#### Source data:

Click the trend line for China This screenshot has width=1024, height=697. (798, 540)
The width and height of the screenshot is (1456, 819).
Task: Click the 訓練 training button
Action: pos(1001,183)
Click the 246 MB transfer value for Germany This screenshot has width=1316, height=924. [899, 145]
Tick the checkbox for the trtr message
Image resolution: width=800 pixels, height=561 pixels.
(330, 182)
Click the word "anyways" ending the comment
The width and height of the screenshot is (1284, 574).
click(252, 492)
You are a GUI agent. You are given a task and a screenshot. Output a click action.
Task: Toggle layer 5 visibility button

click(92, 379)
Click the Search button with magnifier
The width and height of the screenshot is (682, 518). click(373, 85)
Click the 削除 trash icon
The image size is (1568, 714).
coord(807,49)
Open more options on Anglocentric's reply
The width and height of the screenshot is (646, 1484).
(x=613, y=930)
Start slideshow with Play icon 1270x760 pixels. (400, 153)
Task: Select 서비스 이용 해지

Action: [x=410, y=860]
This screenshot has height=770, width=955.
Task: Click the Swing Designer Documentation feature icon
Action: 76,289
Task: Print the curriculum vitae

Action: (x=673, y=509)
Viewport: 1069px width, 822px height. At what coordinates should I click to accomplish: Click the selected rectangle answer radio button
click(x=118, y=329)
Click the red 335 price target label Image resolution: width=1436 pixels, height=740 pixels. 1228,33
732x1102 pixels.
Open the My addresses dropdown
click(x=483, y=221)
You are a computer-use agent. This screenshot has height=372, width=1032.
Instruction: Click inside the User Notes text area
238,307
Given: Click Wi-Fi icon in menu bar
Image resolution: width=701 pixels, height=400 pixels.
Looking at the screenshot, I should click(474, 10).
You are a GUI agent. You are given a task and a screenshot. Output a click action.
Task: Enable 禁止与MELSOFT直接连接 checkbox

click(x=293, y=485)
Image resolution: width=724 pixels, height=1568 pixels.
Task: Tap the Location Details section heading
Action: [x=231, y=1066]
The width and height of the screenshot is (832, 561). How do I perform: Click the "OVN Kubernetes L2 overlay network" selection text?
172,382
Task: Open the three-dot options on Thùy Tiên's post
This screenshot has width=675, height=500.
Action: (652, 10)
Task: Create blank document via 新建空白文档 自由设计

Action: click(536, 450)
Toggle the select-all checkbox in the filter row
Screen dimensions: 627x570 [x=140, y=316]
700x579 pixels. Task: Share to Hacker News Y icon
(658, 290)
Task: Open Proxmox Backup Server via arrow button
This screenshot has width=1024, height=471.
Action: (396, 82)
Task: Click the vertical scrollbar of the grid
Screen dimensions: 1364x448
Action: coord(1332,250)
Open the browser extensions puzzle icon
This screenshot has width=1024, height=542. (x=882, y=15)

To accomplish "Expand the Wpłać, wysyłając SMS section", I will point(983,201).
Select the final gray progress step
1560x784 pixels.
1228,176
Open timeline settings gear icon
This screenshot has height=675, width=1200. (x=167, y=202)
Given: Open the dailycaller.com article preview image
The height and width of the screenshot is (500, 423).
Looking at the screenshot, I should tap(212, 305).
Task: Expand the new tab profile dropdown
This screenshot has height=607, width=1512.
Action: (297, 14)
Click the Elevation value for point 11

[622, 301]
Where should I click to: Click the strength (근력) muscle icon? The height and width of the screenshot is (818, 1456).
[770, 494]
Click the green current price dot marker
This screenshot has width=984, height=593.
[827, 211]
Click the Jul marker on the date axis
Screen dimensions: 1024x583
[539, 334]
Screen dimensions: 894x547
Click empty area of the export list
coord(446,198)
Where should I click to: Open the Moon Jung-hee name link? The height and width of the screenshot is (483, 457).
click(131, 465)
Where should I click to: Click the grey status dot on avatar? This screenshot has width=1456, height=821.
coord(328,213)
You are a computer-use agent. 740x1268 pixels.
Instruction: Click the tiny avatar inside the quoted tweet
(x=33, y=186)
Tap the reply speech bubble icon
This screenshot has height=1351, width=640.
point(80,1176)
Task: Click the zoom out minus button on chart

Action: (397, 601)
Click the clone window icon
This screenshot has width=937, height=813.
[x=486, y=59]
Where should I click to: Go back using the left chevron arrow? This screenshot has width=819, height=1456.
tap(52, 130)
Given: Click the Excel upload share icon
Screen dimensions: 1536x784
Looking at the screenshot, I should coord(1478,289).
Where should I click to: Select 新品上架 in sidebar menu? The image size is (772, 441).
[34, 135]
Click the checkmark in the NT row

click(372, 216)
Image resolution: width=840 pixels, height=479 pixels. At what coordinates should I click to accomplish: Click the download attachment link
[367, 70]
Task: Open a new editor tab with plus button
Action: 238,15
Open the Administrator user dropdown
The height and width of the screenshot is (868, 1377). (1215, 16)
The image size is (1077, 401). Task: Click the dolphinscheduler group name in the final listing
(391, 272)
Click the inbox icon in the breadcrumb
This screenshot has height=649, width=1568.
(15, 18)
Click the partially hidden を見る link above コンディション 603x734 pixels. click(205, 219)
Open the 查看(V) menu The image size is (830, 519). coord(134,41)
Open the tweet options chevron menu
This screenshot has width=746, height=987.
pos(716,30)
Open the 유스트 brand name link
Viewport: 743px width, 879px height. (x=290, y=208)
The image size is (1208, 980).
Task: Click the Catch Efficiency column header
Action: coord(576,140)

#### Task instructions:
Wherever "price" occurs in the records above, copy the line it sits in.

#### Written response:
Click the red 335 price target label Image resolution: width=1436 pixels, height=740 pixels. 1228,33
Click the green current price dot marker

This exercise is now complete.